Huang argues it’s about more than land access. The urbanisation process will increase local consumption, he believes, as city dwellers consume more than rural folk. That will boost the economy. It will also lower the average age in the city – combating the problem of an aging demographic. Likewise it will increase the demand for all the infrastructure the city is building, making the spend more efficient.
What about the loss of farmland?
Those who read last week’s Talking Point will have noticed another downside. Isn’t Beijing fearful of losing too much farmland to urban development? And how does shifting millions of countryside folk into cities help stem China’s dwindling self-sufficiency in grains? Policymakers mandate that 120 million hectares of land be used for farming (to ensure food security). As of last year, that figure was perilously close to being breached.
Huang has a cunning retort. He claims his government has been a pioneer in balancing the needs of development with the stock of agricultural land.
In late 2008 a land exchange institute was established to trade ‘land tickets’. Not unlike the principle of trading carbon credits, the scheme compensates those villages that create additional farmland through smart civic planning. These credits can then be sold to property developers who want to build on farmland elsewhere in Chongqing city. So far Rmb1.9 billion ($278 million) has been raised in 11 auctions of credits, redistributing wealth to villages.

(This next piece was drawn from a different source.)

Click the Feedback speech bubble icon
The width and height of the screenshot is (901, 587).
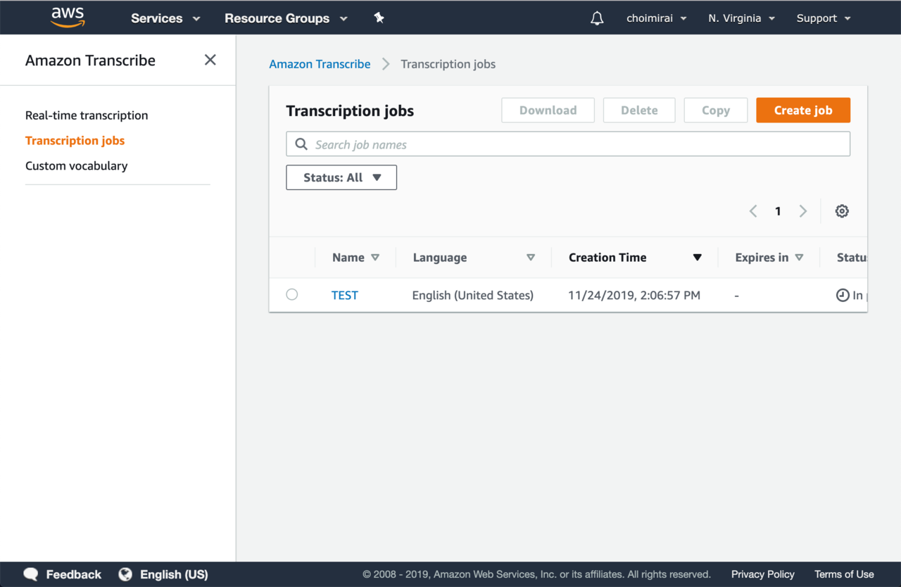click(31, 574)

The idea behind the ‘land tickets’ is to allow real estate development with no net loss of agricultural productivity. Huang thinks the same principle can drive Chongqing’s urbanisation, as people are moved from lower density fields into higher density apartments. His statistics show that rural land efficiency is not that high, and that every person moving into the city frees up 170 square metres. Urbanisation will allow him to arbitrage this and increase the pool of land available for development.
Will it work?
The plan’s opponents say it lacks detail and can only be financed if a lot of the farmland is sold off to developers. Planners recognise that there is uncertainty. An anonymous local official told Caijing: “The consequences of the reform are unknown. If you have made everything clear, you bind yourself hand and foot. The key is whether to do it or not to do it. If it is necessary, we must do it.”

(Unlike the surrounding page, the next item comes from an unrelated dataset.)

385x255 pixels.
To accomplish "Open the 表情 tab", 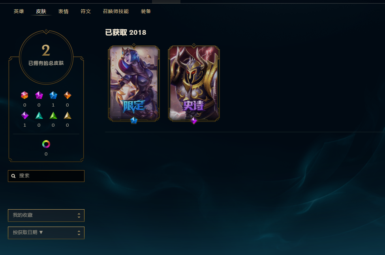I will coord(63,11).
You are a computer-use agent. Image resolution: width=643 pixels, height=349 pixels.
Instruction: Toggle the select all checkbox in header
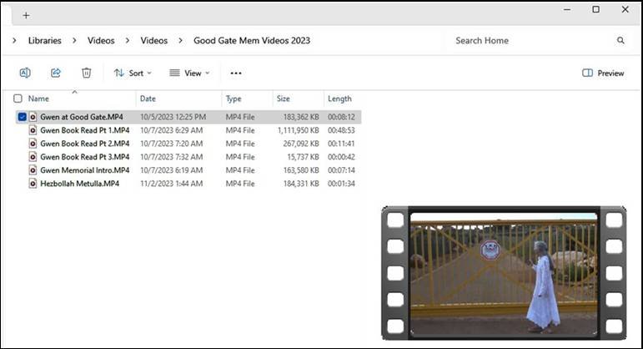coord(18,99)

The ‘Jiulongpo incident’ is also being raised by the doubters. This was a district of Chongqing that tried to pioneer rural land reform in 2007. When the central government discovered that illegal factories were going up on farmland, the scheme was shut down. The area remains in limbo. As Professor Pu Yongjian of Chongqing University puts it, Jiulongpo is “beyond the legal framework”.
The truth is that local governments are only allowed to sell a set quota of farmland to developers each year. Beyond that, further sales aren’t supposed to happen. It is for this reason that the sheer magnitude of Chongqing’s urbanisation plan has many convinced that it will almost inevitably lead to dispute with Beijing. That would not be unique – we have written before about tensions between Beijing and the country’s local governments over land (see WiC53).
But the plan is politically risky?
More than most, yes. Perhaps that’s why Chongqing’s top official Bo Xilai has been notably silent on the topic. He’s left Huang to do all the talking. That might be smart politics. Analysts say that Bo has major political ambitions and hopes to be elected to the Politburo’s Standing Committee – the elite body that runs the country – in 2012. If Chongqing does upset Beijing by selling farmland to real estate developers, he may prefer to have Huang more associated with the project in the public’s eyes.